いつも絶好調でなくてもいい

 明日は教会の集会があって、それから奉仕でお掃除をやる。考えてみればそれだけのこと。が、わたしは不安になってしまった。果たしてできるのだろうか、と不安になってしまったのだ。教会の集会は結構ハードで牧師がみっちりやるんだ。この前なんて、1時間半の時間のうち、残りの10分以外ひたすら牧師が喋っていて、参加者にも疲労感がつのり始めていた。そんなハードな集会の後に果たしてお掃除ができるのか。分かりやすいわたしはとたんにドツボにはまって、不安になってしまった。どうしよう。できなかったらどうしよう。長年(とは言っても2、3年)一緒にやってくれていたSさんが怪我で不在の今、急遽ピンチヒッターを買って出てくれたMさんの期待にわたしは応えることができるのか。結局、疲労困憊でできませんでした、とならざるを得ないのではないか。どうしよう、どうしよう。できなかったらどうしよう、と考えれば考えるほど不安は増幅していき、本日45分ほどパソコンをやったことも手伝って(15分にするんじゃなかったのかよ)不安は絶頂に。
 と、メンタル不調ともなれば、もう決まっておりますね。あの本の登場ですな、と行きたいところだけれど『いやな気分よさようなら』はうつとか怒りなどに焦点を当てた本なので、今回は少しばかり役に立つところがなさそう。で、取り出しましたは、デビッド・D・バーンズ『フィーリングGOODハンドブック』。この本はメンタル不調でももう少し広範に扱っていて、もちろん不安も扱っている。もう何年も前に買ってほとんど読まずに積ん読になっていたけれど、買っといて良かった。本っていつかは役に立つ時がくるものなのですね。
 で、読んで感想。「ありのままでいいじゃないか」。以上。チーン。てなだけでは手抜きも手抜きなのでざっくり概要をお伝えすると、別に常に完璧でなくてもよくね?、という話なのだ。
 不安を感じやすい人というのは真面目なのだ。

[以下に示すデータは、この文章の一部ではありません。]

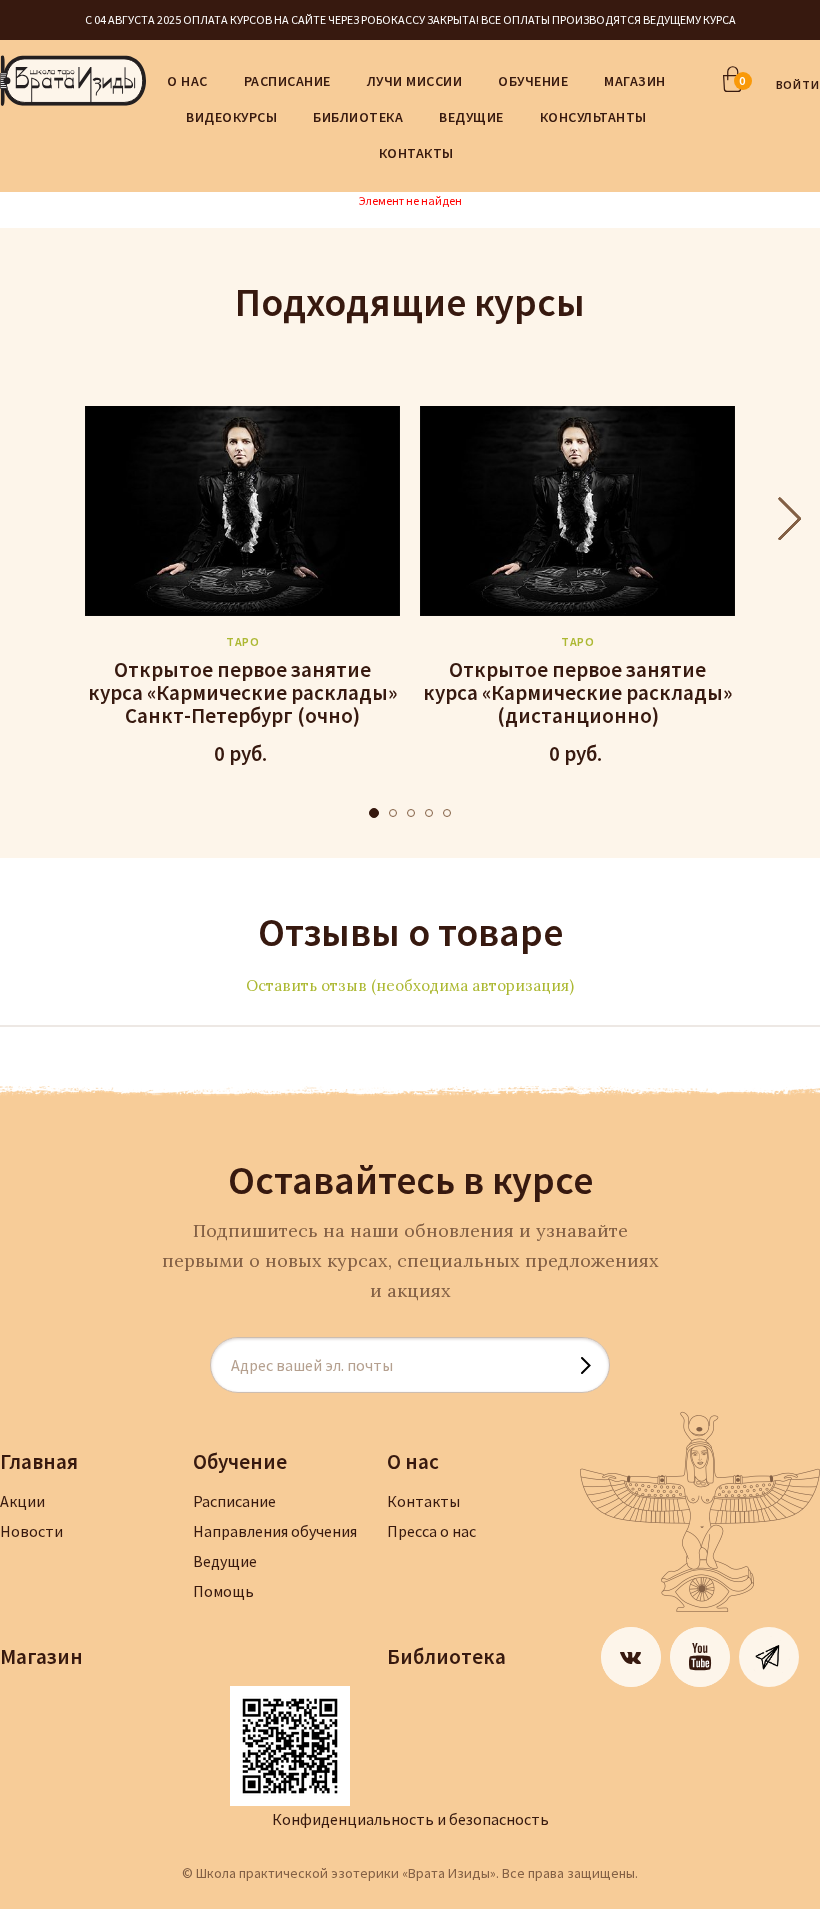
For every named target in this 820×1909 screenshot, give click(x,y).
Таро (242, 641)
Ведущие (471, 117)
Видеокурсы (231, 117)
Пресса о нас (431, 1531)
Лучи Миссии (415, 81)
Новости (31, 1531)
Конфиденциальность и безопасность (410, 1819)
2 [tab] (393, 813)
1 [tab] (374, 813)
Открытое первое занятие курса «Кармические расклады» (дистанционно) (577, 692)
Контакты (416, 153)
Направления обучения (275, 1531)
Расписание (287, 81)
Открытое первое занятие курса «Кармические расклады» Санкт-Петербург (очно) (242, 692)
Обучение (533, 81)
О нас (187, 81)
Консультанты (593, 117)
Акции (22, 1501)
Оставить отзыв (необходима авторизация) (410, 985)
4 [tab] (429, 813)
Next (790, 519)
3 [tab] (411, 813)
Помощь (223, 1591)
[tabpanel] (242, 588)
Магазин (635, 81)
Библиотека (358, 117)
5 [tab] (447, 813)
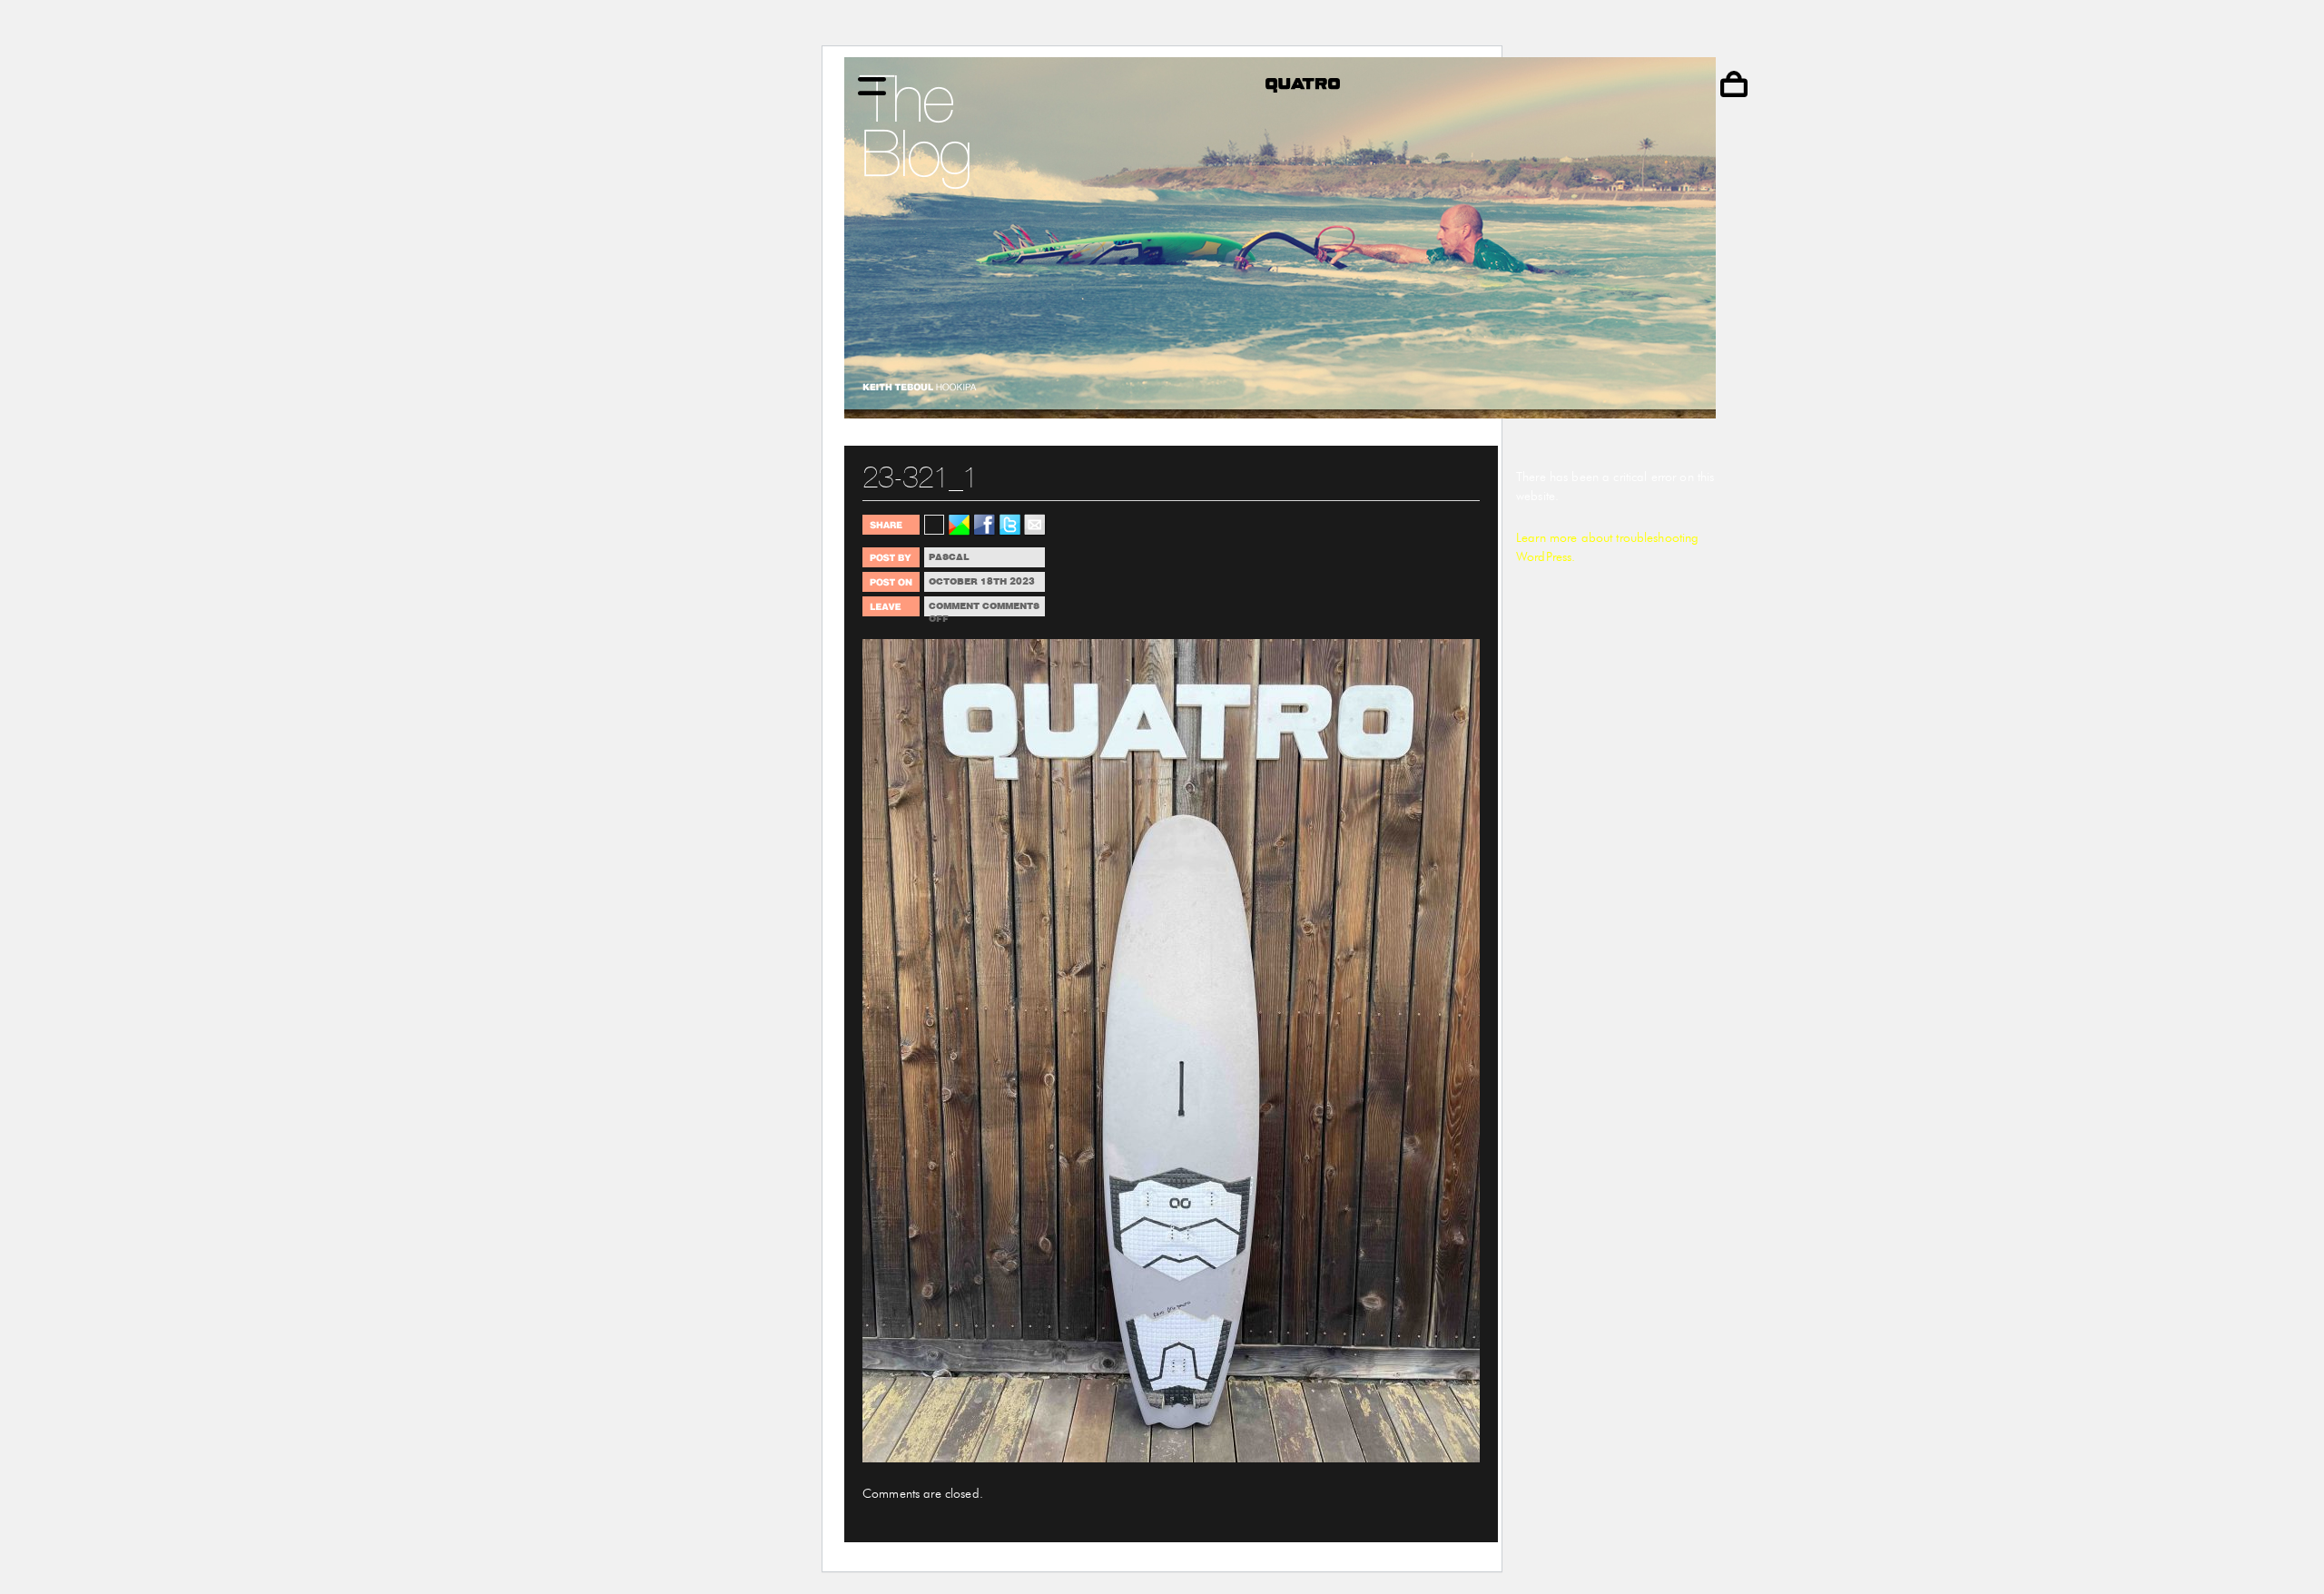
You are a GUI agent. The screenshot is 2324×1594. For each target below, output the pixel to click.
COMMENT (954, 606)
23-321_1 (920, 477)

いつもこうあるべきっていうのが自分の中にあって、それができなかったらどうしようと思うものだから不安になるらしい。
 バーンズ先生はたしかこんなことを本の中で言っていた。最悪の事態になったとして深刻な問題が発生するのか、と。
 考えてみればたしかにそうで、わたしが明日調子が悪くなって、集会に出席できなくなったり、集会の後のお掃除ができなくなったところでたかが知れているのだ。こういう言い方をすると真面目な人に怒られるかもしれないけれど、損害はあるものの、発生してしまうものの、微々たるものじゃないの。別にわたしがお掃除できなくなったとしても、いつもよりも教会が汚れているだけだし、極端な話、毎週誰かがお掃除してくれているわけだから、そんなに大きな汚れもないのだ。何もわたしが出席したり、お掃除したりができなくとも、何億円の損害が出るとか、人が死ぬとか、そういう話ではないのだ。いわば、ささやかな損害。たしかにお掃除ができなくなれば、Mさんが一人でやらなければならなくなって迷惑はかかる。でも、調子が悪いと言っている不調な人に「歯を食いしばって何が何でもやれ」だなんて言わないだろう。Mさんはそんな非情な人ではないし、まぁ何とかやりくりをつけてくれることだろうと思う。また、日曜日までにやればいいわけだから、わたしが自分で回復した頃合いに次の日とか土曜日にやるっていう方法もある。つまり、それほどの大問題ではなかったのだ。
 今回のことを通して気が付いたこともある。それは完璧主義は良くないということだ。調子が悪くなったらどうしよう、と真面目なわたしは不安になったわけだけれど、調子が悪くなったら悪くなったで別にいいじゃないの、と開き直れたのだ。不調というものは誰しも好き好んでなるものではないし、コントロールしようと努力していてもなってしまう時には不調にもなるんだ。完全無比なコンピューターじゃなくて、わたしは生き物なんだからそれは仕方がないことじゃないの、って思えてきたんだ。準備はする。不調にならないように努力もする。けれど、そこまで気を遣っても不調になることは誰しもある。そうなったら、「調子が悪いです」と自己申告して仕事なり何なりを免除してもらおう。ズルはしていないのだから、むしろ正直に不調であることを相手に伝えた方がいいと思う。
 わたしは少しばかり、いや結構強迫的な思考に陥っていたことにも気付かされた。わたしは「すべき」とか「ねばならない」が嫌いな人間だと自負していたくらいなんだけれど、それでも自分の中に課していたのだ。それらを。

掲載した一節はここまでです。